On another note, I think the GDD should be a Google Doc. Much better for collaboration: currently, the workflow seems to be suggest-changes-to-Nick-and-Nick-does-all-the-writing, which makes him the bottleneck, leading to long iteration time and all the other accompanying problems. Now, I'm not advocating against these forum discussions, but more for being able to catch typos, clarify sentences, and so on.
NickTheNick Overall Team Co-Lead
Posts : 2312 Reputation : 175 Join date : 2012-07-22 Age : 28 Location : Canada
Subject: Re: Microbe Stage GDD Sun Jun 15, 2014 3:30 am
How would you quantify the maintenance of homeostasis in the cell? I think osmoregulation is good without getting too complex.
Also, how would a cell survive bursting? Would it have some way to hold all of its organelles and internal molecules together?

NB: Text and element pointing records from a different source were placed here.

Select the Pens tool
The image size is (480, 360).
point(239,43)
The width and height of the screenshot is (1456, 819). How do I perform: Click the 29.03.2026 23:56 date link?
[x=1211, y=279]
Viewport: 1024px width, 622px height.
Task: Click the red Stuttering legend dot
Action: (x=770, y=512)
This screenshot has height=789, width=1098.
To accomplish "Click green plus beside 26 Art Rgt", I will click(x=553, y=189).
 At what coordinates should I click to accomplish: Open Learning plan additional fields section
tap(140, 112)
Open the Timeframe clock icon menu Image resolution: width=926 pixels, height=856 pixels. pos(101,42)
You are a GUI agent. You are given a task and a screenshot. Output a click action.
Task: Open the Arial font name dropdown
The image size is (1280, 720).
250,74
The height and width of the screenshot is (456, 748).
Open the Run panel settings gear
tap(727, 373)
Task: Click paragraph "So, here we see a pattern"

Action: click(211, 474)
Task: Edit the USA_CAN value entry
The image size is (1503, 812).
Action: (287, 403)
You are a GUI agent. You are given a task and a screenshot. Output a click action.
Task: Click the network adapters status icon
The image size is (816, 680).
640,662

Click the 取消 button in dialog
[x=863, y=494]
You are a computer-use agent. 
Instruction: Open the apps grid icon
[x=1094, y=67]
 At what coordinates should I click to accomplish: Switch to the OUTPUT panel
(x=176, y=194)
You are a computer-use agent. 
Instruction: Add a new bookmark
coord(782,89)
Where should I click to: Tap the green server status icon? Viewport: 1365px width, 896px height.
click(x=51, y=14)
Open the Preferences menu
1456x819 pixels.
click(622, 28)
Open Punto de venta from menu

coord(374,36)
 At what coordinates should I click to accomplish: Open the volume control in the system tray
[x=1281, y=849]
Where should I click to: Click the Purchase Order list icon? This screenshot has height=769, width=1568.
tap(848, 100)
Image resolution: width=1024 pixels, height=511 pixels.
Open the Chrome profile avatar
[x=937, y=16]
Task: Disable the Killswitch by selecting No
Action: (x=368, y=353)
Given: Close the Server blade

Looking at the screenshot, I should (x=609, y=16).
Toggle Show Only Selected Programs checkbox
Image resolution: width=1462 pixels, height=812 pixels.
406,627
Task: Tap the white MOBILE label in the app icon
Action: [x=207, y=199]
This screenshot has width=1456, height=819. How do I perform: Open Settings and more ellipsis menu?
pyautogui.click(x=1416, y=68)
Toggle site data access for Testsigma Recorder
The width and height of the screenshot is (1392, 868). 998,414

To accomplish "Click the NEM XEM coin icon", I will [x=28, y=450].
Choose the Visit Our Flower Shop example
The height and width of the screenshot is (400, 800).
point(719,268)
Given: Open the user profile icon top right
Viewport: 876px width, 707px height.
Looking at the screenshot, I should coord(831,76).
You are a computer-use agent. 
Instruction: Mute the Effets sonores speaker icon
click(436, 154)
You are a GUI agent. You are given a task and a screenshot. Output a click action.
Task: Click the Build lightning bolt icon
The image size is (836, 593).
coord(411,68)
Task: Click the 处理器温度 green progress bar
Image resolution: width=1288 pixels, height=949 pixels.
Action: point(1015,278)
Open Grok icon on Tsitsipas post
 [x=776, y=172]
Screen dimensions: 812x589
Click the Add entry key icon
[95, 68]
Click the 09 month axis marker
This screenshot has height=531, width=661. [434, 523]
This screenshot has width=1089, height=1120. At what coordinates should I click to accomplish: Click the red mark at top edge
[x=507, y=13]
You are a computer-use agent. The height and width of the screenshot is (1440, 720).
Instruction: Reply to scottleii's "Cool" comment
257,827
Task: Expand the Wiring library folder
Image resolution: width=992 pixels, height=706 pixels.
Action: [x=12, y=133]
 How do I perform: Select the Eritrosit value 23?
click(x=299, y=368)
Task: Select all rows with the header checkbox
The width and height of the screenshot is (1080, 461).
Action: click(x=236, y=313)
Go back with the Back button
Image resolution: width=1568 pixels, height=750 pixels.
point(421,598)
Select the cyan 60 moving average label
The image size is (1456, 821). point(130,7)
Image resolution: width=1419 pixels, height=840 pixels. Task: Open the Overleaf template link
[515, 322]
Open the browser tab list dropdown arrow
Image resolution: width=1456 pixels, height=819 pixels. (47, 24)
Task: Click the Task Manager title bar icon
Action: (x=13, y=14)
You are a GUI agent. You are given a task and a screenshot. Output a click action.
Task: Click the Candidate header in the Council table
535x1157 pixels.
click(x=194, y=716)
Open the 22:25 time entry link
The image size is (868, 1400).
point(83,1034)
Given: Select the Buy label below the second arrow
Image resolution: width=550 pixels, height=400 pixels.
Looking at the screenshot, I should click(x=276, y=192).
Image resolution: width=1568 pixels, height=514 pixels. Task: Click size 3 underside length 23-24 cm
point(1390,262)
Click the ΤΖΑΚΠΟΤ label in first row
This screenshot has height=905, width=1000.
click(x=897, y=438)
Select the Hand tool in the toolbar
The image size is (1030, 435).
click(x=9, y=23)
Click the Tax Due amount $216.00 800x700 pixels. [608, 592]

Well actually anyone is free to download the GDD and make any changes they want and post a download link to the new version, but I've been the only one to have done that so far. I'm not very familiar with hosting Google Docs myself, but from my experience in using it it doesn't have the range of utility that Microsoft Word has that makes me enjoy it so much.
Tritium Newcomer
Posts : 90 Reputation : 15 Join date : 2013-03-18 Age : 34
Subject: Re: Microbe Stage GDD Sun Jun 15, 2014 7:12 am
Video:
Cytoskeleton is holding all organelles and lipid membranes tend to organize quickly even after burst (imagine oil in water) if the cell doesn't loose too much cytosol it can survive as this video shows.
So on the subject of osmoregulation and representing homeostasis, as they need energy"ATP" to be maintained as well as any other function or metabolitic path i guess we could return to the initial idea. Though i would prefer to see instead of a ATP healthbar something more dynamic as ATP is more of a resource with varying quantity and yet can't picture anything good.